Work order :: In the listing below, how many lines contain the string "green"? Reply with the number alone.

Data for this exercise ::
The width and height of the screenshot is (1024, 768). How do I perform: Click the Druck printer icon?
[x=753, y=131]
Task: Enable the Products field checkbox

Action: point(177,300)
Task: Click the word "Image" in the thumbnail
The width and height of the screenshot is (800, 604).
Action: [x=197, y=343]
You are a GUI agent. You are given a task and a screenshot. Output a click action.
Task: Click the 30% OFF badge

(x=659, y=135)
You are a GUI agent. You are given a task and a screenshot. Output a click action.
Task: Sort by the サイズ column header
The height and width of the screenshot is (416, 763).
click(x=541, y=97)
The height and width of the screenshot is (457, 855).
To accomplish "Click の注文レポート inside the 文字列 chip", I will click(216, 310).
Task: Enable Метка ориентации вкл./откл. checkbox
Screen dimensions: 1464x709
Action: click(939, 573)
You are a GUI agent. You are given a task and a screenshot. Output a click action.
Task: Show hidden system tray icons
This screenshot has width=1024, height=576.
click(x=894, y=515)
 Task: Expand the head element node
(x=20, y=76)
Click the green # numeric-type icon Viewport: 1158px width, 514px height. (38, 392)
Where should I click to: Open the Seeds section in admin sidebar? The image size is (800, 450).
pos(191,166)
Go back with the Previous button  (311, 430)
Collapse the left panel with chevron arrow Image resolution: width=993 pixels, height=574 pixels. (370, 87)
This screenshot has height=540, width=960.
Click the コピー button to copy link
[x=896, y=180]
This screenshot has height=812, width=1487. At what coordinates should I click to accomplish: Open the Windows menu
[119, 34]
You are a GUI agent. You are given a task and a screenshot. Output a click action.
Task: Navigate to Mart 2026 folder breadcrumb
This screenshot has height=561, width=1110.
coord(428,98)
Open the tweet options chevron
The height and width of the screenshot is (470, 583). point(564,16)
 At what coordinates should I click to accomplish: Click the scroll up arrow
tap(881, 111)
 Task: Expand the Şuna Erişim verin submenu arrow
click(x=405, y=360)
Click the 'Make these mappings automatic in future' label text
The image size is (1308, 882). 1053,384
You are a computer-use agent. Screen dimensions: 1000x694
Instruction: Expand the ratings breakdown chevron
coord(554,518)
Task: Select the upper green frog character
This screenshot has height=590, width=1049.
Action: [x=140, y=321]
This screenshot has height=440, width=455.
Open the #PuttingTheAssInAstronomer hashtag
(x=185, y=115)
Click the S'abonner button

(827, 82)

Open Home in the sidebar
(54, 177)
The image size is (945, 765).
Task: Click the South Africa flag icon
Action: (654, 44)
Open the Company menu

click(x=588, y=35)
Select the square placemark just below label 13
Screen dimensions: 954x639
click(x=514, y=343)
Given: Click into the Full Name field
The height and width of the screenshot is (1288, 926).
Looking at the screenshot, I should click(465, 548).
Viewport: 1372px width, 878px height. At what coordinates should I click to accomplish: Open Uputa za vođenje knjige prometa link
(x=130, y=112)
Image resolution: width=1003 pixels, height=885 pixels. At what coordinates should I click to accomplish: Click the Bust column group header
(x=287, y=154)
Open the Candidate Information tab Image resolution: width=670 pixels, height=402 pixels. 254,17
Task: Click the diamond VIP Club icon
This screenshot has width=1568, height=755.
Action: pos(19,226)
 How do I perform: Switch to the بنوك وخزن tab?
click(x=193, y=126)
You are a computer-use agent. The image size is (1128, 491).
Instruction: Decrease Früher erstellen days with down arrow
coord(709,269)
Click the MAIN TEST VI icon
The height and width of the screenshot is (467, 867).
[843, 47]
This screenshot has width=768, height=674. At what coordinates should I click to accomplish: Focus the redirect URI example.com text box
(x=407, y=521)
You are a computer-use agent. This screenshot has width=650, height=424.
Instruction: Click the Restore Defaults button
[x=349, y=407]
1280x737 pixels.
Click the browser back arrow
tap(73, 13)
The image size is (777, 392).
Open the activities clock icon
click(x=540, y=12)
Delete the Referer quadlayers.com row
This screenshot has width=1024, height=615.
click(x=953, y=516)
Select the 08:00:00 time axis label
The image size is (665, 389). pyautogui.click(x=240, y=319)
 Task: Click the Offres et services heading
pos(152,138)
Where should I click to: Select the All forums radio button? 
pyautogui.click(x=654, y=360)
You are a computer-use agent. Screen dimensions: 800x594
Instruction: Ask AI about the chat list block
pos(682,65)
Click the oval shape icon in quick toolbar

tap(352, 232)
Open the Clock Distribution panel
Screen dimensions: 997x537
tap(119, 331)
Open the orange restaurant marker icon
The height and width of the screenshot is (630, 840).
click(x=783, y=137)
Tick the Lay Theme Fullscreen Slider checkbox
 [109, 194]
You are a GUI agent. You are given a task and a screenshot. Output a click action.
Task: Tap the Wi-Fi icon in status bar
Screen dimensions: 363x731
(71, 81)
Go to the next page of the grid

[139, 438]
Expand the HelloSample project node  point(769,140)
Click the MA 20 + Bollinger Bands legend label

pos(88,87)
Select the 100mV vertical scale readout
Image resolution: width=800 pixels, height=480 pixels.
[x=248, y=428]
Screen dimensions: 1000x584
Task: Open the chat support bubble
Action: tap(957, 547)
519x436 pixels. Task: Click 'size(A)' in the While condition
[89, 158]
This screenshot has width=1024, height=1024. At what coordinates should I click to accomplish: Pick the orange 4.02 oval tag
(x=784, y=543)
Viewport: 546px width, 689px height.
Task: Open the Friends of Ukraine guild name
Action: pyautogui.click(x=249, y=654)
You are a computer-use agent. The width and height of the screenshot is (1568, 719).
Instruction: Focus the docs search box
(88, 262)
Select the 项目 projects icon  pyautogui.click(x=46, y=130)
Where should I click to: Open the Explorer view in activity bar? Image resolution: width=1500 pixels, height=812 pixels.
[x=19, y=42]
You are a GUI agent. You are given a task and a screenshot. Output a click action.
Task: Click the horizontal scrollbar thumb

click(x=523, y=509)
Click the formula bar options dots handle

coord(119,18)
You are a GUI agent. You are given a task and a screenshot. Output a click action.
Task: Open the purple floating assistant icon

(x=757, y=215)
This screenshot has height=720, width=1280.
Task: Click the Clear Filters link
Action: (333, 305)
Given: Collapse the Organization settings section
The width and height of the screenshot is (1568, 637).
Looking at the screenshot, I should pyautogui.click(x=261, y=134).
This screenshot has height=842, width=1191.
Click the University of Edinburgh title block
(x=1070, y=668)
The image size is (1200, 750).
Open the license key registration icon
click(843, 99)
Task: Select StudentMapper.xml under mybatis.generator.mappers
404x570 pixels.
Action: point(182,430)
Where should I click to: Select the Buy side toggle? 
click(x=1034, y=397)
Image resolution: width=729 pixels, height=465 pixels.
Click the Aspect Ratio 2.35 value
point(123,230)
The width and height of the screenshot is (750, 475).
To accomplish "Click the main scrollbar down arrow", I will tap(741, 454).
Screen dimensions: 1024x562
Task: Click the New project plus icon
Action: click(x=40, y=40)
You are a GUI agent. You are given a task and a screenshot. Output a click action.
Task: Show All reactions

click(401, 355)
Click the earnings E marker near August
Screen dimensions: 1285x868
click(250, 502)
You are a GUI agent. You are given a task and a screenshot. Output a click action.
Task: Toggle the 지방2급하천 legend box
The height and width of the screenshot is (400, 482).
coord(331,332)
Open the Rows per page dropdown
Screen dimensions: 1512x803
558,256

Completed task :: 2